▶ **TASK BRIEF**: In the listing that follows, the lines starting at the one containing "CKAN (84, 1143)" and ending at the one containing "[Open cookie settings widget] (29, 2217)" are to be returned exactly, both boundary lines included, and no others.

==== DATA SUPPLIED ====

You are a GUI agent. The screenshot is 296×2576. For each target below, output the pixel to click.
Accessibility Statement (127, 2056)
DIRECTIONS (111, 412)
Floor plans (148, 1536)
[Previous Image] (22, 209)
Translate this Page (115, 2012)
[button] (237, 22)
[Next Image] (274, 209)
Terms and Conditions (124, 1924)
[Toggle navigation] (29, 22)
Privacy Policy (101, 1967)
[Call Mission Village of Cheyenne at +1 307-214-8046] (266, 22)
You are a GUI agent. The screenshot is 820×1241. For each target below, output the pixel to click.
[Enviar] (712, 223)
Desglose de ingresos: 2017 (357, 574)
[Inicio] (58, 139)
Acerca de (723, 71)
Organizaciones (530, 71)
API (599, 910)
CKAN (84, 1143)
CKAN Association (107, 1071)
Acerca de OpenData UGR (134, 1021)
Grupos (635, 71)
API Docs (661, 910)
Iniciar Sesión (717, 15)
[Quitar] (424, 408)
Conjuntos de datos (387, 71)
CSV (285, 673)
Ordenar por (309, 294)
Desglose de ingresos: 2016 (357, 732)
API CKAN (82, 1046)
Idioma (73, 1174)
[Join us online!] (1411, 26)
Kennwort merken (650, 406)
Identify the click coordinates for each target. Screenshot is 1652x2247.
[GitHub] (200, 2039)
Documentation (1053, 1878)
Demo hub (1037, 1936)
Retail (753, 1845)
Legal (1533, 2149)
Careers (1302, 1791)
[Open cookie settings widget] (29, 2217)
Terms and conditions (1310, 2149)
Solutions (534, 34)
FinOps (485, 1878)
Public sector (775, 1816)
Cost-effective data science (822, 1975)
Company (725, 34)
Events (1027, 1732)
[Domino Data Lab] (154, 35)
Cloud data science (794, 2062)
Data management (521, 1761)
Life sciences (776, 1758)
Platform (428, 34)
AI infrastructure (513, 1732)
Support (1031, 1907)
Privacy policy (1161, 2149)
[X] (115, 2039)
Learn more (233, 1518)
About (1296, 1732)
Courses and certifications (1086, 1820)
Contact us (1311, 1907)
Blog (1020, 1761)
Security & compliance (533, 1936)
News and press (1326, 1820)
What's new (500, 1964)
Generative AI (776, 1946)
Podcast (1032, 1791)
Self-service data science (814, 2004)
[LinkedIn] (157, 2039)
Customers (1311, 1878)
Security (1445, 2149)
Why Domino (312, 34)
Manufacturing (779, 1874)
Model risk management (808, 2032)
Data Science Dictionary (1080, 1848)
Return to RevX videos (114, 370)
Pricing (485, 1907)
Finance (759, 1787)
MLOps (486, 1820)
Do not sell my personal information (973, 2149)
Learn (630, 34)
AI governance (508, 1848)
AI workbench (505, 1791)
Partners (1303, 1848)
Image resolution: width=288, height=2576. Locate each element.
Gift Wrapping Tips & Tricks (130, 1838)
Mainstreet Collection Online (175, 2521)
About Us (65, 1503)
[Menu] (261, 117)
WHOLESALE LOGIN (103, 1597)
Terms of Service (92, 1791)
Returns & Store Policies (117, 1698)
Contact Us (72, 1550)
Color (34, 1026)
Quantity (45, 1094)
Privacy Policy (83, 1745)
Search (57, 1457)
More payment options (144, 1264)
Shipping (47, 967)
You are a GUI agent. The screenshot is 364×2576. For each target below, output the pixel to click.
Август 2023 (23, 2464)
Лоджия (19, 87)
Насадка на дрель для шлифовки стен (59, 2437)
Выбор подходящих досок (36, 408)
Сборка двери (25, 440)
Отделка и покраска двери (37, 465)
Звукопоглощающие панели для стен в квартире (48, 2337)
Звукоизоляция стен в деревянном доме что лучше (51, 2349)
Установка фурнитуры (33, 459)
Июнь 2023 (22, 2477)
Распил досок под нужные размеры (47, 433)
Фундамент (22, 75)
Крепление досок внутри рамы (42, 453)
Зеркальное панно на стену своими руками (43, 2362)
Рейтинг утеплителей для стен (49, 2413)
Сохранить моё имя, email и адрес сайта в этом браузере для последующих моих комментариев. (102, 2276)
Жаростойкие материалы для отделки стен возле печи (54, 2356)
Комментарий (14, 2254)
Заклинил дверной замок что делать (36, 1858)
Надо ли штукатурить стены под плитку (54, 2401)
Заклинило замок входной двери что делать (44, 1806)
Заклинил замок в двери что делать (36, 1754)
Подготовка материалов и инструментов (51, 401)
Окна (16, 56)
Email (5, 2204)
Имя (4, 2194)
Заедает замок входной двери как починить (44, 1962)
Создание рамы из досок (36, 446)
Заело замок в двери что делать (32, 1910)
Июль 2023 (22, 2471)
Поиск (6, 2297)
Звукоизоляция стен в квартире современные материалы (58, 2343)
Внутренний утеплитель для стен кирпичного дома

====

▶ **OUTPUT OF THE TASK**:
CKAN (84, 1143)
CKAN Association (107, 1071)
Acerca de OpenData UGR (134, 1021)
Grupos (635, 71)
API Docs (661, 910)
Iniciar Sesión (717, 15)
[Quitar] (424, 408)
Conjuntos de datos (387, 71)
CSV (285, 673)
Ordenar por (309, 294)
Desglose de ingresos: 2016 (357, 732)
API CKAN (82, 1046)
Idioma (73, 1174)
[Join us online!] (1411, 26)
Kennwort merken (650, 406)
Identify the click coordinates for each target. Screenshot is 1652x2247.
[GitHub] (200, 2039)
Documentation (1053, 1878)
Demo hub (1037, 1936)
Retail (753, 1845)
Legal (1533, 2149)
Careers (1302, 1791)
[Open cookie settings widget] (29, 2217)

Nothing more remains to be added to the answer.